[Dataset entries]
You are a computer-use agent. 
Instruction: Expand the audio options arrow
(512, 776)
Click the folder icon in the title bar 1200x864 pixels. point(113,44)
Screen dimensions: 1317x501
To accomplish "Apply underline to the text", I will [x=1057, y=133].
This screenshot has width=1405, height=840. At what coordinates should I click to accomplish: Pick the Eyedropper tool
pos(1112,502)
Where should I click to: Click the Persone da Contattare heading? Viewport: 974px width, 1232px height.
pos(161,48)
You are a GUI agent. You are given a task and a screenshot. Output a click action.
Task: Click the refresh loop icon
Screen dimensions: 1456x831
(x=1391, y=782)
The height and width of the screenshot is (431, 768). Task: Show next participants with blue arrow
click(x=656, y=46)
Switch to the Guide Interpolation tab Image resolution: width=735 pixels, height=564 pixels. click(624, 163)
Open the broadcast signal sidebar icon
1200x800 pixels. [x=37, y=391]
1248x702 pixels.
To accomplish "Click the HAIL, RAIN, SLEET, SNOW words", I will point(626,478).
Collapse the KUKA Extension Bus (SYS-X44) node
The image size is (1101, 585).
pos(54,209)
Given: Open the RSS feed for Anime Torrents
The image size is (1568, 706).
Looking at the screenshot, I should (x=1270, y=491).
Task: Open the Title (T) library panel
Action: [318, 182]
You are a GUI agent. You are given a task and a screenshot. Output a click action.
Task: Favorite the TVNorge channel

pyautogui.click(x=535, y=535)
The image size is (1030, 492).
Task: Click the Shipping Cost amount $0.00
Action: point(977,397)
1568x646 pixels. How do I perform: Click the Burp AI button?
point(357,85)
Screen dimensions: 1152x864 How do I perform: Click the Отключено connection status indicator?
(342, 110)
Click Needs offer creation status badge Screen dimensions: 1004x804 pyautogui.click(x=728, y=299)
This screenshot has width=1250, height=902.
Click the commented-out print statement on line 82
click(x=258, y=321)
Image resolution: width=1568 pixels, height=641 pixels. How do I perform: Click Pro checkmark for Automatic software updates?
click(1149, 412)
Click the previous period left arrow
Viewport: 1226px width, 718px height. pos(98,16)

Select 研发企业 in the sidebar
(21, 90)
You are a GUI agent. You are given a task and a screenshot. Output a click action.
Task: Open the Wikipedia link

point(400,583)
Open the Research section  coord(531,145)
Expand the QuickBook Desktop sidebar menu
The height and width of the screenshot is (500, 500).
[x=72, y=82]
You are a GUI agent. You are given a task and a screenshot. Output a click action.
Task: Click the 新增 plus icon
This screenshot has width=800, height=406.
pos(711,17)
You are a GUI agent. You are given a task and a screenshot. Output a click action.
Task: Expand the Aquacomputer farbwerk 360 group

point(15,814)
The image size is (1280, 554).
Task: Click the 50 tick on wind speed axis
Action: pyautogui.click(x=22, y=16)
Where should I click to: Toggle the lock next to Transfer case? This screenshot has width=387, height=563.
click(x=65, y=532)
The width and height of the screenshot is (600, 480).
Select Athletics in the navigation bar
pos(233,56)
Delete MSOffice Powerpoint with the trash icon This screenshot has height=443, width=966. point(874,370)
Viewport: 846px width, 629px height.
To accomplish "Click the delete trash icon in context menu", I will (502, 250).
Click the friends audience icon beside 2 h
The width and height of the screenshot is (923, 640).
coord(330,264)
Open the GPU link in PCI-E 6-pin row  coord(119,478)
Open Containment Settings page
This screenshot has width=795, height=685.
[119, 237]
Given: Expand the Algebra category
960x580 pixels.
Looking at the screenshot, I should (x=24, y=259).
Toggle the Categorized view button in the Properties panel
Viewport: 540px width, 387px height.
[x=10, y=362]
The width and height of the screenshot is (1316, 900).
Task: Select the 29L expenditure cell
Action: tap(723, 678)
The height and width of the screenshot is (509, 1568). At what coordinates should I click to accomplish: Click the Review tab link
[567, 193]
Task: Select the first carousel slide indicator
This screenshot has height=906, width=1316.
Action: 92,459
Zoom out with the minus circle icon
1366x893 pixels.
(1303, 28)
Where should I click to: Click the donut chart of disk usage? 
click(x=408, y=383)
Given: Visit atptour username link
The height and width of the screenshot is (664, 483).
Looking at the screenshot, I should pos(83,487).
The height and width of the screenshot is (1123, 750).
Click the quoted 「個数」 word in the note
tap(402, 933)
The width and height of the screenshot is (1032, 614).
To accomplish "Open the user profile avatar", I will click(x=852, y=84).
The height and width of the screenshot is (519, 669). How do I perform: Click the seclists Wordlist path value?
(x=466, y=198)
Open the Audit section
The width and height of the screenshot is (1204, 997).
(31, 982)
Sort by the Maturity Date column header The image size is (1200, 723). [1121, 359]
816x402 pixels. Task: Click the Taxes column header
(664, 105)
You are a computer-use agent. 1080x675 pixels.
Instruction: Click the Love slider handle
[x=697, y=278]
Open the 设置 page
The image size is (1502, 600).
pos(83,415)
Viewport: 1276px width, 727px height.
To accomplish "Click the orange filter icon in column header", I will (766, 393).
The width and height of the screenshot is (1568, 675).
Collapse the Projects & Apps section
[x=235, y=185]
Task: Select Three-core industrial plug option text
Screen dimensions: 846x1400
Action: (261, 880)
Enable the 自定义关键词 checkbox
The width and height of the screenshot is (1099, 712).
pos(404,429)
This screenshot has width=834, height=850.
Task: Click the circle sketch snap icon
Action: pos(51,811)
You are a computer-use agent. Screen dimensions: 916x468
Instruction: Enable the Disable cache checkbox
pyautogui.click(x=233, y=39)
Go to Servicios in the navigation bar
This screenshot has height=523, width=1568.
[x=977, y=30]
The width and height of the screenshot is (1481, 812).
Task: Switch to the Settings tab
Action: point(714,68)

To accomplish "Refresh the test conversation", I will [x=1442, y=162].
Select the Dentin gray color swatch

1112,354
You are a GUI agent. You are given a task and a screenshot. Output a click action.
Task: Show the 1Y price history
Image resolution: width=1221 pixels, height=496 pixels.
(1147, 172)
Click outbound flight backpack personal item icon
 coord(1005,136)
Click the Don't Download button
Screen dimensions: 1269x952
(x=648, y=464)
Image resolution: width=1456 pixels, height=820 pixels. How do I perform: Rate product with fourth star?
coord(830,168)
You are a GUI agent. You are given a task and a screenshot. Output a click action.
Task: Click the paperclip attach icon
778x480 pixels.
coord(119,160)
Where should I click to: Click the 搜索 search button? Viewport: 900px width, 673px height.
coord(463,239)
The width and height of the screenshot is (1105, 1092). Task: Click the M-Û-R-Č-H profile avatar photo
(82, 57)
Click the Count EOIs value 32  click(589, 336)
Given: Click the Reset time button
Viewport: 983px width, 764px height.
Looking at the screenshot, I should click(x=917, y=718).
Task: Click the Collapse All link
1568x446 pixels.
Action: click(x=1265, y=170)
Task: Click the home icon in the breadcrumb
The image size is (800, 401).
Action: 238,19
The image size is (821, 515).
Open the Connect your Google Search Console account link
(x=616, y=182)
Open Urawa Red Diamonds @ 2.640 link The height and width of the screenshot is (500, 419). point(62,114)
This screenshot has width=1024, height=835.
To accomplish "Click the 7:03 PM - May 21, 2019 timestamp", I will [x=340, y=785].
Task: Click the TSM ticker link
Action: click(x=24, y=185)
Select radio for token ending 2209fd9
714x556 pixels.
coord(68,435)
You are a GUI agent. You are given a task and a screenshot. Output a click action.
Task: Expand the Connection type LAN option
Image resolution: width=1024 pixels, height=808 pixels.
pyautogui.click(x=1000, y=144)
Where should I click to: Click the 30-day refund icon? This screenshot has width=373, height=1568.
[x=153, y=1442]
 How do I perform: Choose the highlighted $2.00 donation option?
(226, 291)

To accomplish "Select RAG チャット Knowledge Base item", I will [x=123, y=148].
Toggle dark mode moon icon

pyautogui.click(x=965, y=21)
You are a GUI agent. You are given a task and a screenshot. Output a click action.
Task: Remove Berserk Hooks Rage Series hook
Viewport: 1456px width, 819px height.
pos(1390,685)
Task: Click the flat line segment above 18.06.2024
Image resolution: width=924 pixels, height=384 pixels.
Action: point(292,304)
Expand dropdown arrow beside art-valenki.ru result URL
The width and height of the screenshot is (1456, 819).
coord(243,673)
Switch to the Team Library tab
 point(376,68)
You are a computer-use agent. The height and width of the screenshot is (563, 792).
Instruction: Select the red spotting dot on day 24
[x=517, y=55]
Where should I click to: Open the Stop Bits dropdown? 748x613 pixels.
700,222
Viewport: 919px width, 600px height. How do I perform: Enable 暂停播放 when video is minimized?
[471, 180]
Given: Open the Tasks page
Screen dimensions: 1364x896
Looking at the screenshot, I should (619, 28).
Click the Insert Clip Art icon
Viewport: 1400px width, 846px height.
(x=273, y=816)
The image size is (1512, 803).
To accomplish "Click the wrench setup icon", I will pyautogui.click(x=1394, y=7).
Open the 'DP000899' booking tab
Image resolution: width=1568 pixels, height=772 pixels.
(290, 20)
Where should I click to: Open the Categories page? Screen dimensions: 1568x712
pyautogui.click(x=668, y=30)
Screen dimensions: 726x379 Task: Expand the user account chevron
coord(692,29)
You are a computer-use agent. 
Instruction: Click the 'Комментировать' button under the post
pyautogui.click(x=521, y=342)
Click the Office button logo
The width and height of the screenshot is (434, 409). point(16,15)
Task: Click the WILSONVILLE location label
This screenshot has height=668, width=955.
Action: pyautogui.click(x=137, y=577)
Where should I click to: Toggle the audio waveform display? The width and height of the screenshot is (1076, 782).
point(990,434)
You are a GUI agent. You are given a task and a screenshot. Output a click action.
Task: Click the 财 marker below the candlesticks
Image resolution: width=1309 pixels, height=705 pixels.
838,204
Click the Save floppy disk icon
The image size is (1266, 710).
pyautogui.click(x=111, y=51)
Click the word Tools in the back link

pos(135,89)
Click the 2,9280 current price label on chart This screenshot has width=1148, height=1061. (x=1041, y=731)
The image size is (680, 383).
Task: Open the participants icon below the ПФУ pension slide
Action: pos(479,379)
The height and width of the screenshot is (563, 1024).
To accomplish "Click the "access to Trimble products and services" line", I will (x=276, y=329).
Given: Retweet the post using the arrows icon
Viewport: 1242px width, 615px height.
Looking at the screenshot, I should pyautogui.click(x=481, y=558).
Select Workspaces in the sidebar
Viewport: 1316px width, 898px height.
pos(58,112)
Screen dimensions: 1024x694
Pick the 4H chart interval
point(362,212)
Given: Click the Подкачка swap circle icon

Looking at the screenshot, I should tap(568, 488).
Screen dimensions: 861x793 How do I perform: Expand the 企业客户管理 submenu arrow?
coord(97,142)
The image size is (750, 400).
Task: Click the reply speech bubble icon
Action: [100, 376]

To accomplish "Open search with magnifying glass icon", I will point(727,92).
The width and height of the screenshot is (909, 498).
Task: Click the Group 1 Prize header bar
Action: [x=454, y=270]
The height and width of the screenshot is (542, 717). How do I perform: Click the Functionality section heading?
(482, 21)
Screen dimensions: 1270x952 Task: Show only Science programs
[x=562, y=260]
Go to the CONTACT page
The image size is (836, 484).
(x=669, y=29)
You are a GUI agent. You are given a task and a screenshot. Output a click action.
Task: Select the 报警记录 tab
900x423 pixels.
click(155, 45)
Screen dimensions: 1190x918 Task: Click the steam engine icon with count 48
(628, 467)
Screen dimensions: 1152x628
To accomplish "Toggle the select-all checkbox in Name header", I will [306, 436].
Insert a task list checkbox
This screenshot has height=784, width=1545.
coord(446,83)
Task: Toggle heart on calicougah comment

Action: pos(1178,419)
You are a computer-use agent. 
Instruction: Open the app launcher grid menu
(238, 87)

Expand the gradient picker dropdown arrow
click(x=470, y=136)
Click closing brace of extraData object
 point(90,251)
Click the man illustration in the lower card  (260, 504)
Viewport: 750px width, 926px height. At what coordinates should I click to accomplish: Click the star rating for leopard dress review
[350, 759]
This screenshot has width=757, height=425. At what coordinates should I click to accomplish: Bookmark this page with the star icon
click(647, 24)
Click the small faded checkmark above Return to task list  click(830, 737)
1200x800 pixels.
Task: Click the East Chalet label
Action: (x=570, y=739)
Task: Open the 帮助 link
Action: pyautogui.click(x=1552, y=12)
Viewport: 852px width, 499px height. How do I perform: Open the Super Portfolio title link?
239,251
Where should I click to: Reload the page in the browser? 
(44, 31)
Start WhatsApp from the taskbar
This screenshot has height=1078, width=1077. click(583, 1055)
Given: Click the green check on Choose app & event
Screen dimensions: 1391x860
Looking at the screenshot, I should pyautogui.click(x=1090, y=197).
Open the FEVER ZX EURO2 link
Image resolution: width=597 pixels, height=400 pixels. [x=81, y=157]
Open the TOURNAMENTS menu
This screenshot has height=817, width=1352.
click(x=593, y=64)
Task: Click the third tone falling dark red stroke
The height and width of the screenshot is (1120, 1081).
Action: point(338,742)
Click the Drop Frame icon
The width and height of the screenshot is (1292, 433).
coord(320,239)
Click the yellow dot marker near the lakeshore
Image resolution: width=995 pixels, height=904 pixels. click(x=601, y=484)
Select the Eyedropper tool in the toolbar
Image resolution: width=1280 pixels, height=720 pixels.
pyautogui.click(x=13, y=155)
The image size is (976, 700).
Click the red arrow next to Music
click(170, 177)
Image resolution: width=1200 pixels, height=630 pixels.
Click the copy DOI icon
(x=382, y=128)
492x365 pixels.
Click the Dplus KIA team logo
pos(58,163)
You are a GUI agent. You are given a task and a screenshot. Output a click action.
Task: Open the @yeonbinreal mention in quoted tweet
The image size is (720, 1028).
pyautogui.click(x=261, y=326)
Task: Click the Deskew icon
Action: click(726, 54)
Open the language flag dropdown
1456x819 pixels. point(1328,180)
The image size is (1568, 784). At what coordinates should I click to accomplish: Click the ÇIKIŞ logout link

TASK DIRECTIONS -
Count the lines in the entries above that hold the string "trash", and give that count without any other text.

YOUR RESPONSE -
2